## PROBLEM DESCRIPTION
Would you retype the listing below exactly as given?

---

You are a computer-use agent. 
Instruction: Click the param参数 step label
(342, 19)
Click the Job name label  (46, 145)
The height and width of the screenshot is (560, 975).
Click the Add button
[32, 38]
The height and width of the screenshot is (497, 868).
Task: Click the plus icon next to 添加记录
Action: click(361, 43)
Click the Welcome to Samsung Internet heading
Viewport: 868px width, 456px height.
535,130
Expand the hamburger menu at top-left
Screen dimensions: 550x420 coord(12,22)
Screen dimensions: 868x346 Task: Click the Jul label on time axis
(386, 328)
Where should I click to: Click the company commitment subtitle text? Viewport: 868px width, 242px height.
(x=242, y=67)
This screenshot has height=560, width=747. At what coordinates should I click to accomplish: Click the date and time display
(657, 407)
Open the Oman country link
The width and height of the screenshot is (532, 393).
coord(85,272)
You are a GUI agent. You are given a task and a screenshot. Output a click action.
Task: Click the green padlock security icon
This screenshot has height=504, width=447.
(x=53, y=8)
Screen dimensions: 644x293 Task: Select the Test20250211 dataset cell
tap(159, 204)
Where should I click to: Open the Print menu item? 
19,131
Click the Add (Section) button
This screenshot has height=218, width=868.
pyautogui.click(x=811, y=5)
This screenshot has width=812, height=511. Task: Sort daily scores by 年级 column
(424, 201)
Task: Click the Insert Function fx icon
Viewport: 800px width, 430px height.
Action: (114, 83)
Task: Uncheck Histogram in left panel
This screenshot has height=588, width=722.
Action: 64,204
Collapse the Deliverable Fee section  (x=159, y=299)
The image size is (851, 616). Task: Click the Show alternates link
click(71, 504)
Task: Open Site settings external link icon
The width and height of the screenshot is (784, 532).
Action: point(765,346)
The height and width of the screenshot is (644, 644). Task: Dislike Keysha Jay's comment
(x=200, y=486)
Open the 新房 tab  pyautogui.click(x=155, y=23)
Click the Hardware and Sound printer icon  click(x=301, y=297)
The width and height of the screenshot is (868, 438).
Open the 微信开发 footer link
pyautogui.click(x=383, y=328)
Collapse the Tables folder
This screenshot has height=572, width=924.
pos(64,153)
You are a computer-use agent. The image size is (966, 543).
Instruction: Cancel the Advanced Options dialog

---

## YOUR RESPONSE
You are a computer-use agent. 
Instruction: Click the param参数 step label
(342, 19)
Click the Job name label  (46, 145)
The height and width of the screenshot is (560, 975).
Click the Add button
[32, 38]
The height and width of the screenshot is (497, 868).
Task: Click the plus icon next to 添加记录
Action: click(361, 43)
Click the Welcome to Samsung Internet heading
Viewport: 868px width, 456px height.
535,130
Expand the hamburger menu at top-left
Screen dimensions: 550x420 coord(12,22)
Screen dimensions: 868x346 Task: Click the Jul label on time axis
(386, 328)
Where should I click to: Click the company commitment subtitle text? Viewport: 868px width, 242px height.
(x=242, y=67)
This screenshot has height=560, width=747. At what coordinates should I click to accomplish: Click the date and time display
(657, 407)
Open the Oman country link
The width and height of the screenshot is (532, 393).
coord(85,272)
You are a GUI agent. You are given a task and a screenshot. Output a click action.
Task: Click the green padlock security icon
This screenshot has height=504, width=447.
(x=53, y=8)
Screen dimensions: 644x293 Task: Select the Test20250211 dataset cell
tap(159, 204)
Where should I click to: Open the Print menu item? 
19,131
Click the Add (Section) button
This screenshot has height=218, width=868.
pyautogui.click(x=811, y=5)
This screenshot has width=812, height=511. Task: Sort daily scores by 年级 column
(424, 201)
Task: Click the Insert Function fx icon
Viewport: 800px width, 430px height.
Action: (114, 83)
Task: Uncheck Histogram in left panel
This screenshot has height=588, width=722.
Action: 64,204
Collapse the Deliverable Fee section  (x=159, y=299)
The image size is (851, 616). Task: Click the Show alternates link
click(71, 504)
Task: Open Site settings external link icon
The width and height of the screenshot is (784, 532).
Action: point(765,346)
The height and width of the screenshot is (644, 644). Task: Dislike Keysha Jay's comment
(x=200, y=486)
Open the 新房 tab  pyautogui.click(x=155, y=23)
Click the Hardware and Sound printer icon  click(x=301, y=297)
The width and height of the screenshot is (868, 438).
Open the 微信开发 footer link
pyautogui.click(x=383, y=328)
Collapse the Tables folder
This screenshot has height=572, width=924.
pos(64,153)
You are a computer-use agent. The image size is (966, 543).
Instruction: Cancel the Advanced Options dialog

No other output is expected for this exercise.